» What to work on
A word-for-word copy of the records below is required.

** Provided entries follows **

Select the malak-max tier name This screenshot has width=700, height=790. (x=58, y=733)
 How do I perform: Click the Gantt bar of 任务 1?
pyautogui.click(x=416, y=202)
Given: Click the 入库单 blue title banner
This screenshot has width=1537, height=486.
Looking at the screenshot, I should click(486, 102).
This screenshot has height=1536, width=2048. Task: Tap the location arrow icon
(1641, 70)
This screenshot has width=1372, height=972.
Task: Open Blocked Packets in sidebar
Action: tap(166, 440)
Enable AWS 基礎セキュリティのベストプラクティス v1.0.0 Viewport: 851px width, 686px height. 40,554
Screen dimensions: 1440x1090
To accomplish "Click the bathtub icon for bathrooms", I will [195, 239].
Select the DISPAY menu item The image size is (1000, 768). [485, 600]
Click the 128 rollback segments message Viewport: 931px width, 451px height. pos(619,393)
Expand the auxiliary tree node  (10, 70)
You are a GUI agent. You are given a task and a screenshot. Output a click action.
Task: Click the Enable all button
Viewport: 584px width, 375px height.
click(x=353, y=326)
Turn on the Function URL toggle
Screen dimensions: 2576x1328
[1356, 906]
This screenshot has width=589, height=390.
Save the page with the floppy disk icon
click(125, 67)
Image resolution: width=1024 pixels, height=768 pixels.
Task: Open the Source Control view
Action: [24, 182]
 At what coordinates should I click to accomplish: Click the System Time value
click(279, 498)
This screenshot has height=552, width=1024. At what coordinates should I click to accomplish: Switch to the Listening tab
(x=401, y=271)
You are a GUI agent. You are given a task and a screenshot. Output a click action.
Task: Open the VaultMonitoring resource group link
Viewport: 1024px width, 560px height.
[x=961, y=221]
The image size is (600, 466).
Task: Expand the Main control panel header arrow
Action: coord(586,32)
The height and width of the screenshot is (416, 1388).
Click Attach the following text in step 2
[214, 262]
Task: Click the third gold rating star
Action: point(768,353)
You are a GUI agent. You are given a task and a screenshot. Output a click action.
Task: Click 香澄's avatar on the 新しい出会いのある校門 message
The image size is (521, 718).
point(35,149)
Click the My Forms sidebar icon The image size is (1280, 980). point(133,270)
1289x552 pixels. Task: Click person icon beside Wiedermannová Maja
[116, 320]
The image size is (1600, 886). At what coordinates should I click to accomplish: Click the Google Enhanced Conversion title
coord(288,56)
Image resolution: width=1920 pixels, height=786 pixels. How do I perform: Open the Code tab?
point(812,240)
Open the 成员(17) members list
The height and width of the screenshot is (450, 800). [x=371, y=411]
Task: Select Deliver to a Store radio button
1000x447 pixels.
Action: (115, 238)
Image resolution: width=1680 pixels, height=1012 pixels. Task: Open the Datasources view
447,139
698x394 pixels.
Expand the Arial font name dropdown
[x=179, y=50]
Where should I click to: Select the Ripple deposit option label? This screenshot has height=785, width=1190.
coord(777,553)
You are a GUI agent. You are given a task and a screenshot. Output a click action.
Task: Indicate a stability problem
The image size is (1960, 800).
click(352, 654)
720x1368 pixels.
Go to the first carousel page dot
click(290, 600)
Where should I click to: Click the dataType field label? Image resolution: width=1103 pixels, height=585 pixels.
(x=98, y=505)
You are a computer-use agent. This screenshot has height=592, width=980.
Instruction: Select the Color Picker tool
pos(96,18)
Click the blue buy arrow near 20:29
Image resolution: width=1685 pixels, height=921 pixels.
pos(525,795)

** End of Provided entries **

» Answer below
Select the malak-max tier name This screenshot has width=700, height=790. (x=58, y=733)
 How do I perform: Click the Gantt bar of 任务 1?
pyautogui.click(x=416, y=202)
Given: Click the 入库单 blue title banner
This screenshot has width=1537, height=486.
Looking at the screenshot, I should click(486, 102).
This screenshot has height=1536, width=2048. Task: Tap the location arrow icon
(1641, 70)
This screenshot has width=1372, height=972.
Task: Open Blocked Packets in sidebar
Action: tap(166, 440)
Enable AWS 基礎セキュリティのベストプラクティス v1.0.0 Viewport: 851px width, 686px height. 40,554
Screen dimensions: 1440x1090
To accomplish "Click the bathtub icon for bathrooms", I will [195, 239].
Select the DISPAY menu item The image size is (1000, 768). [485, 600]
Click the 128 rollback segments message Viewport: 931px width, 451px height. pos(619,393)
Expand the auxiliary tree node  (10, 70)
You are a GUI agent. You are given a task and a screenshot. Output a click action.
Task: Click the Enable all button
Viewport: 584px width, 375px height.
click(x=353, y=326)
Turn on the Function URL toggle
Screen dimensions: 2576x1328
[1356, 906]
This screenshot has width=589, height=390.
Save the page with the floppy disk icon
click(125, 67)
Image resolution: width=1024 pixels, height=768 pixels.
Task: Open the Source Control view
Action: [24, 182]
 At what coordinates should I click to accomplish: Click the System Time value
click(279, 498)
This screenshot has height=552, width=1024. At what coordinates should I click to accomplish: Switch to the Listening tab
(x=401, y=271)
You are a GUI agent. You are given a task and a screenshot. Output a click action.
Task: Open the VaultMonitoring resource group link
Viewport: 1024px width, 560px height.
[x=961, y=221]
The image size is (600, 466).
Task: Expand the Main control panel header arrow
Action: coord(586,32)
The height and width of the screenshot is (416, 1388).
Click Attach the following text in step 2
[214, 262]
Task: Click the third gold rating star
Action: point(768,353)
You are a GUI agent. You are given a task and a screenshot. Output a click action.
Task: Click 香澄's avatar on the 新しい出会いのある校門 message
The image size is (521, 718).
point(35,149)
Click the My Forms sidebar icon The image size is (1280, 980). point(133,270)
1289x552 pixels. Task: Click person icon beside Wiedermannová Maja
[116, 320]
The image size is (1600, 886). At what coordinates should I click to accomplish: Click the Google Enhanced Conversion title
coord(288,56)
Image resolution: width=1920 pixels, height=786 pixels. How do I perform: Open the Code tab?
point(812,240)
Open the 成员(17) members list
The height and width of the screenshot is (450, 800). [x=371, y=411]
Task: Select Deliver to a Store radio button
1000x447 pixels.
Action: (115, 238)
Image resolution: width=1680 pixels, height=1012 pixels. Task: Open the Datasources view
447,139
698x394 pixels.
Expand the Arial font name dropdown
[x=179, y=50]
Where should I click to: Select the Ripple deposit option label? This screenshot has height=785, width=1190.
coord(777,553)
You are a GUI agent. You are given a task and a screenshot. Output a click action.
Task: Indicate a stability problem
The image size is (1960, 800).
click(352, 654)
720x1368 pixels.
Go to the first carousel page dot
click(290, 600)
Where should I click to: Click the dataType field label? Image resolution: width=1103 pixels, height=585 pixels.
(x=98, y=505)
You are a computer-use agent. This screenshot has height=592, width=980.
Instruction: Select the Color Picker tool
pos(96,18)
Click the blue buy arrow near 20:29
Image resolution: width=1685 pixels, height=921 pixels.
pos(525,795)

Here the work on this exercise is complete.